» Extract to read
···

Then, although another route to the river should be found, the Major could not resist the opportunity to learn more of the Indians. Hamblin was going to visit the Moqui villages to the southeast and the Major went with him. After several weeks among the Indians, learning their language and observing their ways, he returned by way of Fort Defiance where he helped Hamblin establish a long-desired pact of friendship with the Navajos. To Hamblin he left the task of finding a way to the mouth of the Dirty Devil as the third supply point.

The second expedition left Green River on May 22, 1871. Except for Major Powell, none of the 1869 crew went on the trip. The new crew included—in addition to Thompson, Bishop, and Graves—E. O. Beaman, a professional photographer; Fred Dellenbaugh, a young man with artistic abilities; S. V. Jones, student of mathematics and surveying; J. F. Steward, an army acquaintance of the Major's and amateur geologist; Andrew Hattan, another army friend; Walter Clement Powell, the Major's cousin, and Frank Richardson, a family friend. Jack Hillers of Salt Lake City was a last-minute replacement for Jack Sunmer who was snowbound. The boats were new, but similar to those that had served the first party. Rather than using a small lead boat, as in the first expedition, the Major had obtained an armchair which was lashed to the middle bulk head of the Emma Dean, and from this perch he kept a lookout for danger ahead.

···

» Source data
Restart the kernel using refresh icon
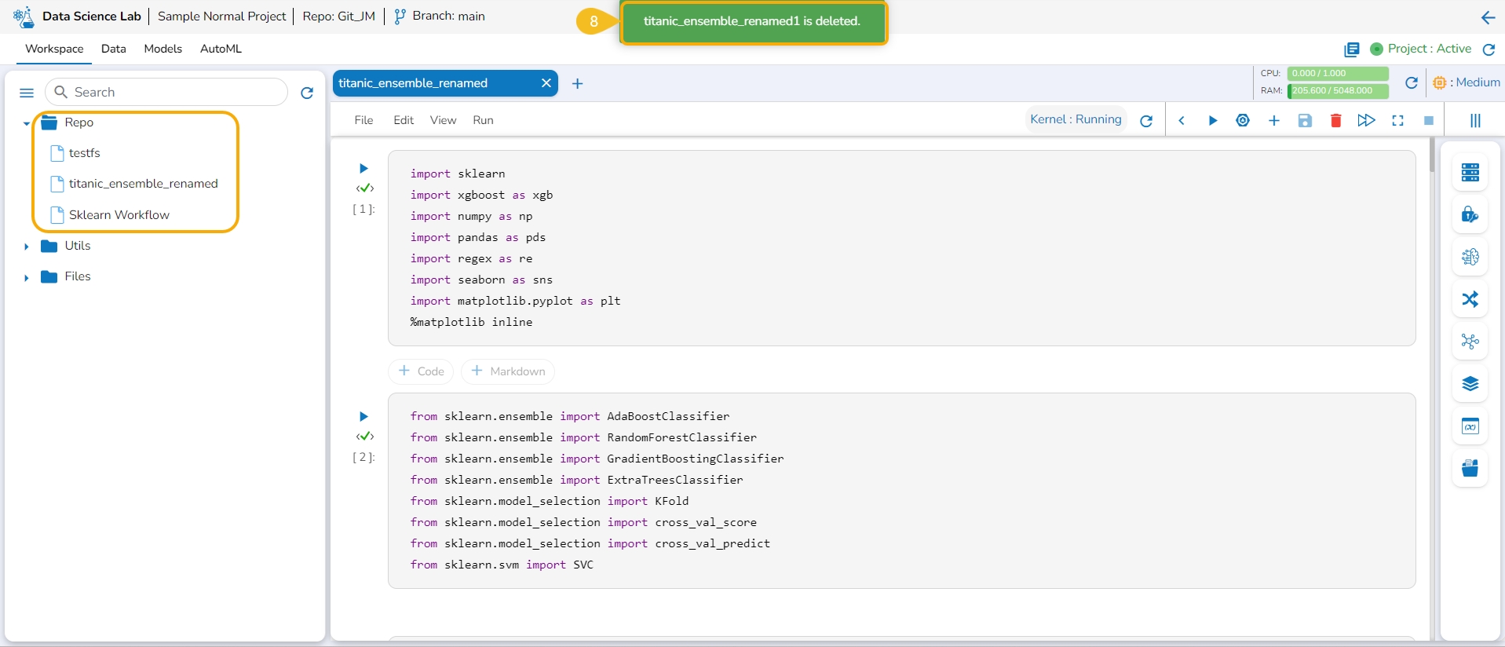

···

» What you will do
Retype the expedition passage word for word, between "Then, although another" and "third supply point.", inclusive. The listing comes from a separate source unrelated to the expedition passage.

» Completed task
Then, although another route to the river should be found, the Major could not resist the opportunity to learn more of the Indians. Hamblin was going to visit the Moqui villages to the southeast and the Major went with him. After several weeks among the Indians, learning their language and observing their ways, he returned by way of Fort Defiance where he helped Hamblin establish a long-desired pact of friendship with the Navajos. To Hamblin he left the task of finding a way to the mouth of the Dirty Devil as the third supply point.